In the same vein, my background in a disenfranchised and relatively low-income family has taught me that there is no real value in a monetary dollar. My economic background has illuminated the importance of experiences and not finances. I have embraced an accentuated value of determining my success outside of a fiscal sense, and done so at a hyper-accelerated rate. My socio-economic background has freed me from the brainwashing of our contemporary consumer culture. By no merit of my own and solely through the absence of wealth in my life, I am liberated from the oppression of capitalistic thinking. I am also aware of the unsustainable nature of such an economic system and can fundamentally ask tough questions to challenge capitalism through drawing from my own life narrative.

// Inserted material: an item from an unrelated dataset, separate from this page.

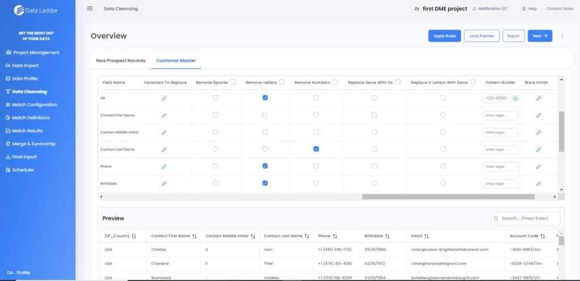Uncheck Remove Numbers for Contact Last Name
The image size is (580, 281).
coord(316,149)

So I ask, while socially I can identify with groups that have been historically oppressed, is the perspective I've earned not a privilege of that oppression? If not, what is it? While I'm not devoutly religious, in a symbolic sense, I commend the views of Jesus Christ atop the mountains as he listed out the beatitudes. In the Gospel of Matthew, Jesus Christ talks about how "blessed are the meek, for they will inherit the earth" and "blessed are those who hunger and thirst for righteousness, for they will be filled." I don't believe you have to be religious at all to see the beauty in this perspective and to see the enlightenment that might occur in accepting such an interpretation of what is learned through the oppressed plight.
Inversely, as a male and specifically a heterosexual one, I do not often have to question the privilege I have due to these identities. I am not constantly reminded of these privileges, if at all. In this sense, I actually have to step outside of my own identity to see the oppressive forces at work that allow me these privileges. The process in finding truth this way is so much harder and requires aid from others. So while in a social sense I can clearly understand my privilege, internally I feel disconnected from truly discovering my place in aiding the liberation of these oppressed groups. I can only imagine the discomfort a White, cisgender, heterosexual, Christian male must feel when confronted with their privilege and the necessity to think transformatively. I imagine it in one’s adulthood to almost be world shattering. Perhaps I'm wacky and perhaps I'm thinking about this all too much, but boy, it's an enriching process in doing so.
Thanks to the good folks at CompassPoint for sparking this article and internal cogitation. I feel as if I am growing already.
Kad Smith is a 2013 graduate of the University of San Francisco.